No coração verde do Vale do Itajaí, entre os rios e as montanhas de Timbó e Rio dos Cedros, pulsa uma história de vida que é também a história de um povo. Aos 95 anos, Alvino Ittner carrega nas mãos calejadas e no olhar sereno a memória viva de um tempo em que tudo era feito com o suor do rosto, com a força da enxada e com a fé em dias melhores. Na data de 25 de julho, Dia do Colono, a redação do Jornal do Médio Vale quer celebrar sua trajetória – símbolo da luta, da simplicidade e da dignidade de quem ajudou a construir as bases das cidades que conhecemos hoje.
Nascido em meio ao mato virgem de Rio Bonito, interior do município de Rio dos Cedros, Alvino passou os primeiros anos de vida cercado por natureza bruta. Seu pai, Emílio, desmatou o suficiente para erguer uma casa simples, onde começou a história da família. Aos cinco anos, mudou-se para o bairro 15 de Setembro, onde viveu por décadas, até que o destino o trouxe para Timbó, no bairro das Capitais. Com sua esposa, Frida, o filho Kunibert e a filha Guisela, recomeçou mais uma vez, como era costume entre os colonos de seu tempo.
A vida de Alvino Ittner foi forjada no cabo da enxada. Entre plantações, criação de gado e o trabalho no açougue do Baia, em Rio dos Cedros, construiu seus dias. Mais tarde, em Timbó, dedicou 25 anos ao cuidado dos jardins da casa e da fazenda do senhor Tonoly. Sua alimentação vinha da roça: tudo era plantado e colhido com as próprias mãos. A rotina começava cedo, com o trato das vacas, o leite tirado na hora e o trabalho no campo até o fim da luz do dia.
As lembranças de infância são feitas de terra, de cheiros de comida no fogão a lenha e de brincadeiras simples: esconde-esconde no mato, rodas puxadas por cachorros, imitações de toras sendo levadas – tudo na imaginação viva das crianças. Não havia televisão, tampouco celular. Havia as domingueiras, as conversas ao redor do fogão, os homens jogando baralho, as mulheres trocando histórias e risadas. Era assim que se vivia.

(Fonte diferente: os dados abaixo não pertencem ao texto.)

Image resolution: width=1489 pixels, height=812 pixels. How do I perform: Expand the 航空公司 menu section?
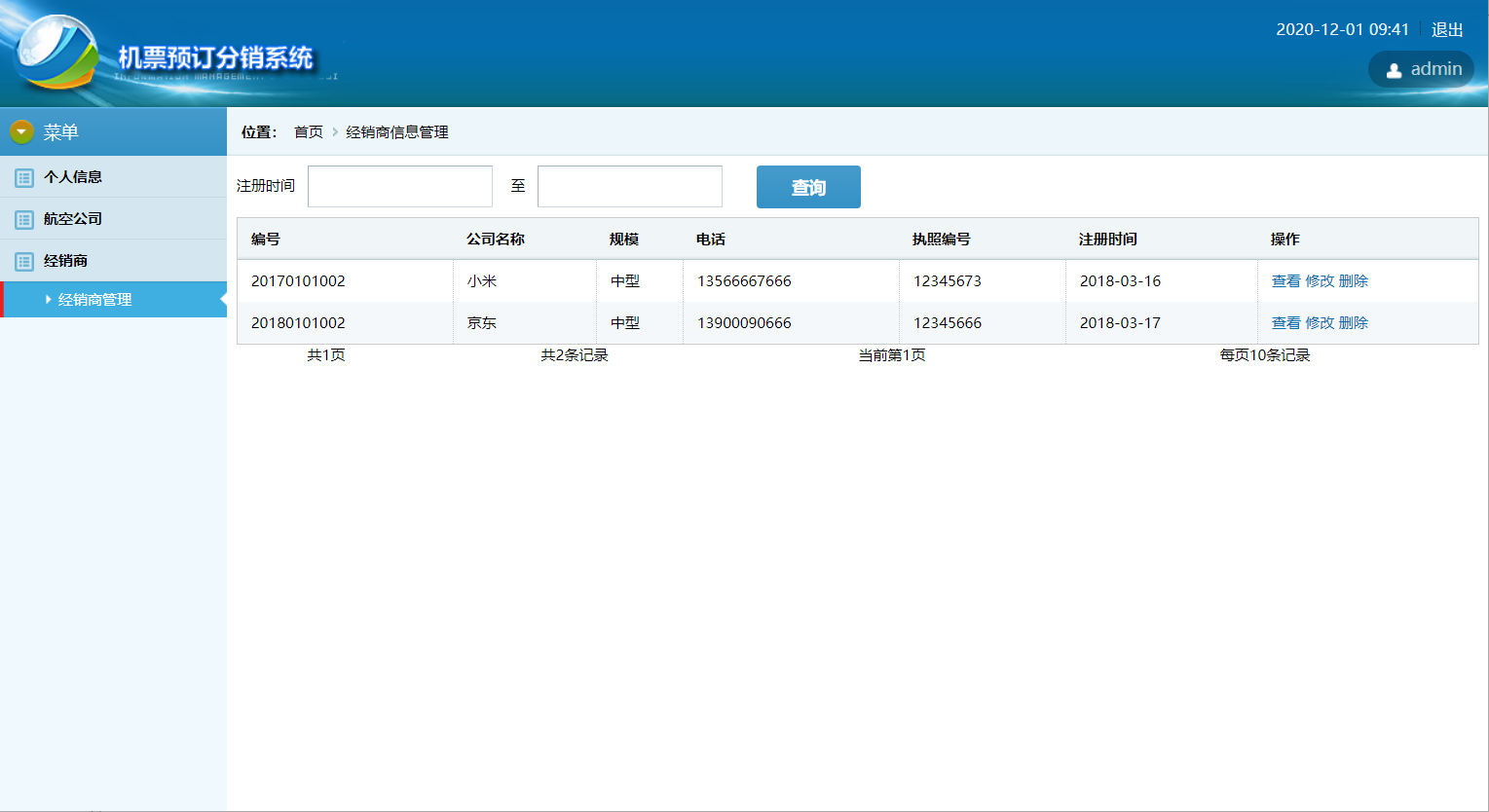(x=73, y=219)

A língua falada em casa era o dialeto alemão, o Platt, que se misturava com o português aos poucos, com o passar das gerações. Alvino se recorda com carinho de sua confirmação religiosa, quando ganhou sua primeira calça comprida, com suspensório. A religião protestante sempre foi o pilar da família, que ensinava o valor da honestidade, do trabalho e da fé.

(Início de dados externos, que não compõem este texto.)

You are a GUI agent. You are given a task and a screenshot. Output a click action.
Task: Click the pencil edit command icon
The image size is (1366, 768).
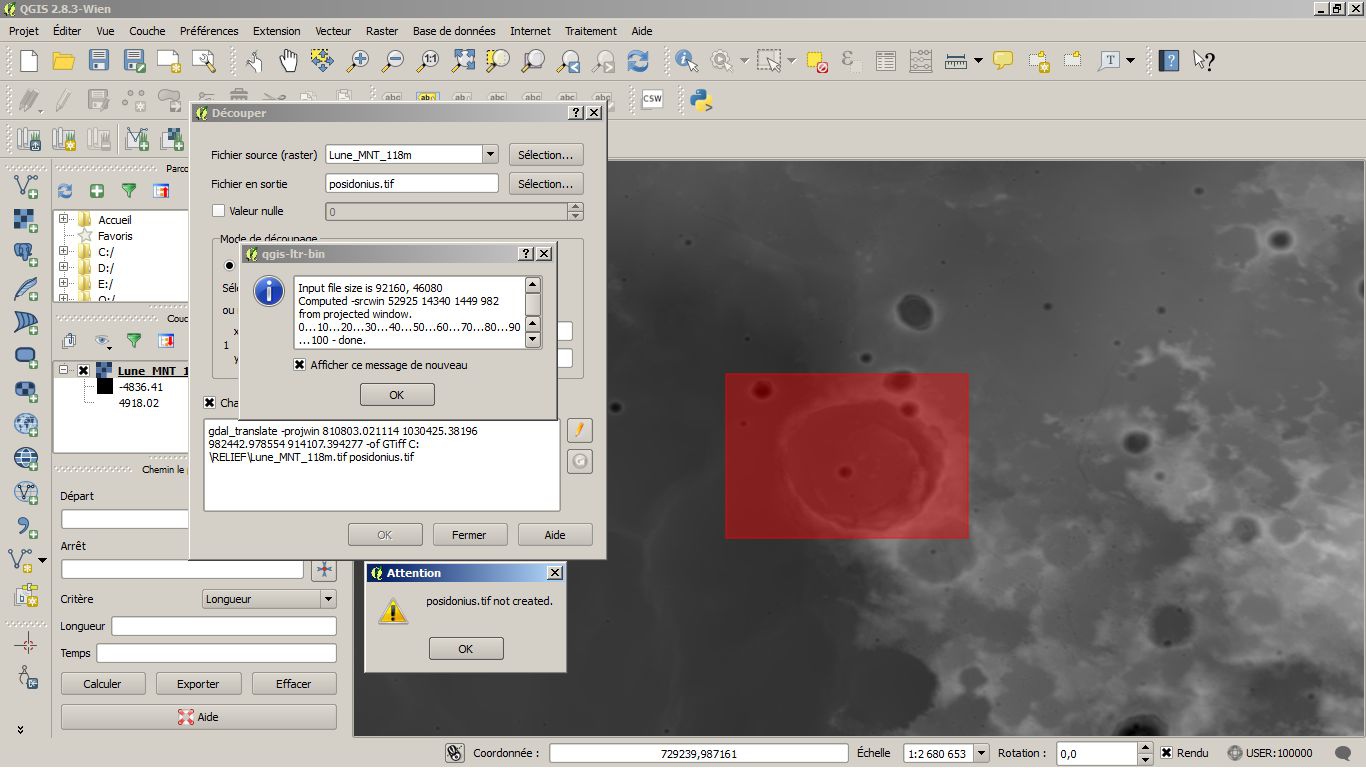click(x=579, y=430)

Com emoção, relembra os tempos difíceis da criação dos filhos, quando o dinheiro era escasso e a criatividade era lei: fraldas feitas com sacos de trigo, roupas costuradas a partir de lençóis usados, bolsas escolares feitas com o que havia. Os tamancos de madeira protegiam do frio no inverno; no verão, os pés descalços encaravam o chão da roça e o caminho até a escola.
Hoje, observa com certo espanto e nostalgia as mudanças do tempo. “Agora as crianças não brincam mais, estão sempre com o celular na mão. As rodas de conversa desapareceram”, comenta com um sorriso triste, mas cheio de resignação. Ainda assim, se alegra em ter vivido numa época em que tudo era mais difícil, sim, mas talvez também mais humano.
Se pudesse deixar um conselho aos jovens de hoje, Alvino diria: “Trabalhem com dignidade, respeitem a família e não esqueçam de onde vieram.” O que mais o enche de orgulho? “Ter criado minha família com honestidade e ter mantido as tradições dos nossos pais.”
No Dia do Colono, celebramos muito mais do que a vida no campo. Celebramos histórias como a de Alvino Ittner, que ensina que a terra cultiva mais do que alimentos – cultiva memória, identidade e esperança. Que sua vida siga como raiz firme na história de todos nós.